Work task: Locate the line that contains "Instruction: Open the Menu dropdown in header" in the entries below, then repeat it and every following line through the line that contains "The width and height of the screenshot is (784, 486).", exactly, and no others.

Dataset excerpts:
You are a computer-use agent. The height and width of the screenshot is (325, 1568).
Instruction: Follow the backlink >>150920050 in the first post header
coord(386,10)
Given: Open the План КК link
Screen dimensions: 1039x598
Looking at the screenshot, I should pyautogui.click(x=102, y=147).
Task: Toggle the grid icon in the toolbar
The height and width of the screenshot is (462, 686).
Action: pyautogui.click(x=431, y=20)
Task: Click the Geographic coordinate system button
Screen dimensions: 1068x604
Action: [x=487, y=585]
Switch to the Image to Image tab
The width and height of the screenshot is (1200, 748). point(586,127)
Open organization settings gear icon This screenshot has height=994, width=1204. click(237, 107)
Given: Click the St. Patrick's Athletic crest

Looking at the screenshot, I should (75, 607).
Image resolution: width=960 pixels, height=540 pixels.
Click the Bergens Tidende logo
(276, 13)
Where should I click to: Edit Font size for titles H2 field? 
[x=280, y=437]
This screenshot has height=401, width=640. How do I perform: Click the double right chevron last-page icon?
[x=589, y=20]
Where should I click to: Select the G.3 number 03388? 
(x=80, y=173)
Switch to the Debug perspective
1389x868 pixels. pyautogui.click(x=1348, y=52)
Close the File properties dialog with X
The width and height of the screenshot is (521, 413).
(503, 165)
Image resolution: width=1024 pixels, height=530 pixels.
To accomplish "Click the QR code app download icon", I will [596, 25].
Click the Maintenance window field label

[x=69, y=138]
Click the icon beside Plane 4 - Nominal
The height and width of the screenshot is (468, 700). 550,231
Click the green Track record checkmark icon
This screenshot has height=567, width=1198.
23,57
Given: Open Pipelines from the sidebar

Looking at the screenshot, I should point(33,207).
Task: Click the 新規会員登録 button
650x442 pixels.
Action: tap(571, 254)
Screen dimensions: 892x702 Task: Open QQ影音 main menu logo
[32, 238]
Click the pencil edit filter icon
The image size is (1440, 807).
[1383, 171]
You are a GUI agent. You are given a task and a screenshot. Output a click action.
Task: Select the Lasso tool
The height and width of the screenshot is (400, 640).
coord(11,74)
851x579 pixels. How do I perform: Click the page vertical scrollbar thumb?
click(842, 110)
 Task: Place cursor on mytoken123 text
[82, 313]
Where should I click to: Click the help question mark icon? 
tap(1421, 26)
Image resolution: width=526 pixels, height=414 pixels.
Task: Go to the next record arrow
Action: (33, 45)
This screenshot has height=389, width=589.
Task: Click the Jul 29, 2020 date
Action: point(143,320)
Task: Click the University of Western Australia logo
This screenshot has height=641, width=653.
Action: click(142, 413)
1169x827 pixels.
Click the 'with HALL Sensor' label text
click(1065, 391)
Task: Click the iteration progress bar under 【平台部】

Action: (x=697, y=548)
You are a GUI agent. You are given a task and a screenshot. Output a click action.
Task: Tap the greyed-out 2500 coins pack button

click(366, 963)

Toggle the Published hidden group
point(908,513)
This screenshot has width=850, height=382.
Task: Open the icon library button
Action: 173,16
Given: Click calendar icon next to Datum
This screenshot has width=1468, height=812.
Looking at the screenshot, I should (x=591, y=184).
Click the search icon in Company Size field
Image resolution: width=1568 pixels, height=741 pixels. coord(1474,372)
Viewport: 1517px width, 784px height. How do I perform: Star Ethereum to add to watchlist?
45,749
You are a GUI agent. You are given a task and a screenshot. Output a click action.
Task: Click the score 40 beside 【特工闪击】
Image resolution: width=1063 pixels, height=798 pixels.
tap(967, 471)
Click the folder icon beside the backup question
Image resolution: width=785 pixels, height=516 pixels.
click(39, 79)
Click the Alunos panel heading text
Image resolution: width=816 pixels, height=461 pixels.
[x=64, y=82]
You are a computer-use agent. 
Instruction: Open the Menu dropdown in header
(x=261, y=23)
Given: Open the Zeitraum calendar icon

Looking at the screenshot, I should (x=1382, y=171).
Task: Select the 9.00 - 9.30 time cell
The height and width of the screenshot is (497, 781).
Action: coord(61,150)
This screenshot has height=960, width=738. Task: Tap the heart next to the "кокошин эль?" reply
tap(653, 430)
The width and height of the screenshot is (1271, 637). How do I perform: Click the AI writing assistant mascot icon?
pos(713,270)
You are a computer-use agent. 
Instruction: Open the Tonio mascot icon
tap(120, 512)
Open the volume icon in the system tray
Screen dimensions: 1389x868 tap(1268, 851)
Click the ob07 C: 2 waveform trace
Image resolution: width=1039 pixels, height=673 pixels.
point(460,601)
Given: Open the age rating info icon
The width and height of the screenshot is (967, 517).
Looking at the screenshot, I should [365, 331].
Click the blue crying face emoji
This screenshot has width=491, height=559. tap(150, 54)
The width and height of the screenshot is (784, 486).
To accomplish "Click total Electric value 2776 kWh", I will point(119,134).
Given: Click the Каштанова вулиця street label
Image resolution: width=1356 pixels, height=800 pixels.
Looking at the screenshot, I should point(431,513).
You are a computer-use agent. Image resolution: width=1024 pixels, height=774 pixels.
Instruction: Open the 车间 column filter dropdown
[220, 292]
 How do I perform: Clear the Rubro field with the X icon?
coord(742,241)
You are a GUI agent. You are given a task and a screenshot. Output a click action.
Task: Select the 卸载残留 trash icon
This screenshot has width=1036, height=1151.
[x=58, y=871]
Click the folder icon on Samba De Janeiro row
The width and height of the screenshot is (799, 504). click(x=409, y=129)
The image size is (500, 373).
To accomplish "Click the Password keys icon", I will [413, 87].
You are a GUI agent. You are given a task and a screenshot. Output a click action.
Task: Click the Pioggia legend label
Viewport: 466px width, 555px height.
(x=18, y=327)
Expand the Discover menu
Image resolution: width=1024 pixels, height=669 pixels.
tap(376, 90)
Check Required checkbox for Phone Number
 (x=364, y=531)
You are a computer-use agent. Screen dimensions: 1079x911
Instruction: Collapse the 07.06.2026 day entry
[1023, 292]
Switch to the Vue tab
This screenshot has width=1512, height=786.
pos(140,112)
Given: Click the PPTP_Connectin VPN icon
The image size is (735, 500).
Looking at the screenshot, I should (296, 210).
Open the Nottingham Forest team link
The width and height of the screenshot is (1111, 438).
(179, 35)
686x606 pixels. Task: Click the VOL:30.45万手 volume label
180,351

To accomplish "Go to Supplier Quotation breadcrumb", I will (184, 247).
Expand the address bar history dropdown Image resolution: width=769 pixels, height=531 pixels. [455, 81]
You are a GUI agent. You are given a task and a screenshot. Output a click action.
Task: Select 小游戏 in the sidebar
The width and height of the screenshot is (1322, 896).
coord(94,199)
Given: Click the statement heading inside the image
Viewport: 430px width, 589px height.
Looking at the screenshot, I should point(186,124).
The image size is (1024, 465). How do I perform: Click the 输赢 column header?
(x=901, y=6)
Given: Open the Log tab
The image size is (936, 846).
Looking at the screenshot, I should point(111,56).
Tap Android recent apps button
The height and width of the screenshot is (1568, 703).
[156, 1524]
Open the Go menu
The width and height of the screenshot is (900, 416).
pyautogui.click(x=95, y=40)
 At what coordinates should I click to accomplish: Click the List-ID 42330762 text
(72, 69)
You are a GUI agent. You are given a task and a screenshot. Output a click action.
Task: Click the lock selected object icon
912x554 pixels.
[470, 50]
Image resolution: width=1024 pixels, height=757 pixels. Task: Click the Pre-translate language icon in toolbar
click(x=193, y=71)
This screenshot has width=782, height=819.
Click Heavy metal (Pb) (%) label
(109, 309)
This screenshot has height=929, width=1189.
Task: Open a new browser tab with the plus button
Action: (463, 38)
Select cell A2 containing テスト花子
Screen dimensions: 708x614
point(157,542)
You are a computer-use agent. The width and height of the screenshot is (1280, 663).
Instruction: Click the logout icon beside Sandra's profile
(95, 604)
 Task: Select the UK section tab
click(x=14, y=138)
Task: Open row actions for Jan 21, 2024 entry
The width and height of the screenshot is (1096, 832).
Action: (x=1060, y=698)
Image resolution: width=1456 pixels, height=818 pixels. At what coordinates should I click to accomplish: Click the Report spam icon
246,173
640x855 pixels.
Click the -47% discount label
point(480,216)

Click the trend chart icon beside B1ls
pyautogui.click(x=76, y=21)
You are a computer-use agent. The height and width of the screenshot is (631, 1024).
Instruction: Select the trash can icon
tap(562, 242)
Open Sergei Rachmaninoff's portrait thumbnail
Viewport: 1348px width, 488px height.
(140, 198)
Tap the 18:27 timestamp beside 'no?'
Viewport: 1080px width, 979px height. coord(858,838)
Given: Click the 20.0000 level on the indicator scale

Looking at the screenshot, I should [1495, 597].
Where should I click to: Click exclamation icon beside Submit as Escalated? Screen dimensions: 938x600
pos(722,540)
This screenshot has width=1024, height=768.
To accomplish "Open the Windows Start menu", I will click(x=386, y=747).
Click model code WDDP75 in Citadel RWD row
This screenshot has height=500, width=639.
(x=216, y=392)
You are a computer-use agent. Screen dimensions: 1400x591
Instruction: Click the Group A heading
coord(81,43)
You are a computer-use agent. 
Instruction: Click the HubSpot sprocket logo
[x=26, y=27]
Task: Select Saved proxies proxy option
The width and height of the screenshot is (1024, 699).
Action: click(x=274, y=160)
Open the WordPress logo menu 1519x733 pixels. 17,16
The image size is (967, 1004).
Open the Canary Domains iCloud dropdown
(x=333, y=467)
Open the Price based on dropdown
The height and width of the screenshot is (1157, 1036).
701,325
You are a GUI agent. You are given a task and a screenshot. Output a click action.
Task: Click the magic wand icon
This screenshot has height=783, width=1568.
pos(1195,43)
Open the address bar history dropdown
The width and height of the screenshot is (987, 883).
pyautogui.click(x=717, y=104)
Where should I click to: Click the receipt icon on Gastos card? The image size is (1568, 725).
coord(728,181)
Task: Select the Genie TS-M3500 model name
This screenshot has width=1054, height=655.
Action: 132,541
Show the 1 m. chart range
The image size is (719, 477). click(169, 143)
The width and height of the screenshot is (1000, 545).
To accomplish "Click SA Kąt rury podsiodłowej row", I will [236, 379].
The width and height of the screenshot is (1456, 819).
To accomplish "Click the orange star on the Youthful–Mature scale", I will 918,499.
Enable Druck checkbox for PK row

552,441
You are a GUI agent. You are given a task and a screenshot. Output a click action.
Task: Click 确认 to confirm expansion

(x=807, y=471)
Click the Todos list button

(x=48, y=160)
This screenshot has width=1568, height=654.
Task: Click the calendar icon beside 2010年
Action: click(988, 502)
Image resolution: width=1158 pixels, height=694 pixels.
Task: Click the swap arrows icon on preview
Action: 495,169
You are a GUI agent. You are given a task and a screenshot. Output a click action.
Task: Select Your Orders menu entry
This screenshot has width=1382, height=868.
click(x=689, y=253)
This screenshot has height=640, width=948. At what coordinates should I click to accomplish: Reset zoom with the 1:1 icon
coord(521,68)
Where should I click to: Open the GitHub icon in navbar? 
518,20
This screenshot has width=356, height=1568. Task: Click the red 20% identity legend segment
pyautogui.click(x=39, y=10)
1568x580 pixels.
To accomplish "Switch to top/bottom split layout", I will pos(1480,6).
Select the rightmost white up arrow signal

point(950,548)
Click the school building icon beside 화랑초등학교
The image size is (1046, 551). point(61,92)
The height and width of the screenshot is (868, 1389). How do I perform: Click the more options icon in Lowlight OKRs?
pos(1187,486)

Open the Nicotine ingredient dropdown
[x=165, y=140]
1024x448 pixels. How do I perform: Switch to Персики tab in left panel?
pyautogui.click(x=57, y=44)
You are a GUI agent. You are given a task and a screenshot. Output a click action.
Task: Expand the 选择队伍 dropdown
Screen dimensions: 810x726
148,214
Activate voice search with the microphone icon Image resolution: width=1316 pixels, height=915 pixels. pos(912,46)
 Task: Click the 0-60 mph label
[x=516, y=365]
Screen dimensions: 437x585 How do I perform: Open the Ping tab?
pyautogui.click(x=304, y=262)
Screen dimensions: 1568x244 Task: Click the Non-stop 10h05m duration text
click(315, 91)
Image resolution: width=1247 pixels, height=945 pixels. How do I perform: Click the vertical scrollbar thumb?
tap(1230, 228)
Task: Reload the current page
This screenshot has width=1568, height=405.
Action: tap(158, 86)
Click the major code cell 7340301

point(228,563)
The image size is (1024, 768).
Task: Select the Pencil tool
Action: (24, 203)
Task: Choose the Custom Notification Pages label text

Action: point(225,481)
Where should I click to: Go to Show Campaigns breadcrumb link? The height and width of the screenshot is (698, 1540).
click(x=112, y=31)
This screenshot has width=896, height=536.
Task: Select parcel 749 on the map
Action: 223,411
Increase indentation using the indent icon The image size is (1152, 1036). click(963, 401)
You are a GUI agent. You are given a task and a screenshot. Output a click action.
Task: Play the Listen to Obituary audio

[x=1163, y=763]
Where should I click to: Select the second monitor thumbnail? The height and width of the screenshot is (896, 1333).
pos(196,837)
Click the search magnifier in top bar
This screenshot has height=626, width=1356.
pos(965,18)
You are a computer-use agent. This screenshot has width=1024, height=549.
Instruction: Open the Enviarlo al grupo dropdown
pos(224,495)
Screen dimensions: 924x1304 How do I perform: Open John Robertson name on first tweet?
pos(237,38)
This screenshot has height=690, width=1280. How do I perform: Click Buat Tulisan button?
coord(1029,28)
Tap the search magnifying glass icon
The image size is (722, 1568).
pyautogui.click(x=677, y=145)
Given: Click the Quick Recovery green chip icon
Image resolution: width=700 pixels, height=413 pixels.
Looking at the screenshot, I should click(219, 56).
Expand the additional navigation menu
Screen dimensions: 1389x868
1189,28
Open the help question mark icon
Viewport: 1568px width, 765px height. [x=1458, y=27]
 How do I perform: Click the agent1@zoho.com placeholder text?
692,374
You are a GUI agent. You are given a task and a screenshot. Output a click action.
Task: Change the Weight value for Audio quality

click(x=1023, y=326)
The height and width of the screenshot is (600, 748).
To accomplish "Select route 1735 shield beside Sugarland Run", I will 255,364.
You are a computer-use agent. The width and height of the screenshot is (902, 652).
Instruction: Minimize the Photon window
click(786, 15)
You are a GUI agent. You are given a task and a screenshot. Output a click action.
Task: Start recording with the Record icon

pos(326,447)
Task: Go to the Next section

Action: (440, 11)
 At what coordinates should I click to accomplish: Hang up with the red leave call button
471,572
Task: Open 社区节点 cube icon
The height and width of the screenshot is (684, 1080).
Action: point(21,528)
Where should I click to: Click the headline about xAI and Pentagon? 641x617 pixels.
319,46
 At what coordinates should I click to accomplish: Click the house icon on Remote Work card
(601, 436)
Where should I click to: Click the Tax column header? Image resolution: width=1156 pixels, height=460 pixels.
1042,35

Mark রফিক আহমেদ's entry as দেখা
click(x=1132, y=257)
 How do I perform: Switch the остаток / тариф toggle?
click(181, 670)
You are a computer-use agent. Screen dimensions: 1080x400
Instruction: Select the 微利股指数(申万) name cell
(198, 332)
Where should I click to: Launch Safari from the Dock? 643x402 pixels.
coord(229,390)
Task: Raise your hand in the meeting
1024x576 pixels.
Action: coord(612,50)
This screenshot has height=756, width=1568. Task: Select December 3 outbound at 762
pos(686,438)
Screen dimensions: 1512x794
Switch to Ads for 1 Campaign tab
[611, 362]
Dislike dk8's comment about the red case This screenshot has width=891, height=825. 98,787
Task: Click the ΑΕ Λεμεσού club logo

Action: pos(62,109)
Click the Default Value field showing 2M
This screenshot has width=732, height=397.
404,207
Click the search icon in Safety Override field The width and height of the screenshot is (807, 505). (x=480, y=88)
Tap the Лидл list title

Answer to this exercise:
Instruction: Open the Menu dropdown in header
(x=261, y=23)
Given: Open the Zeitraum calendar icon

Looking at the screenshot, I should (x=1382, y=171).
Task: Select the 9.00 - 9.30 time cell
The height and width of the screenshot is (497, 781).
Action: coord(61,150)
This screenshot has height=960, width=738. Task: Tap the heart next to the "кокошин эль?" reply
tap(653, 430)
The width and height of the screenshot is (1271, 637). How do I perform: Click the AI writing assistant mascot icon?
pos(713,270)
You are a computer-use agent. 
Instruction: Open the Tonio mascot icon
tap(120, 512)
Open the volume icon in the system tray
Screen dimensions: 1389x868 tap(1268, 851)
Click the ob07 C: 2 waveform trace
Image resolution: width=1039 pixels, height=673 pixels.
point(460,601)
Given: Open the age rating info icon
The width and height of the screenshot is (967, 517).
Looking at the screenshot, I should [365, 331].
Click the blue crying face emoji
This screenshot has width=491, height=559. tap(150, 54)
The width and height of the screenshot is (784, 486).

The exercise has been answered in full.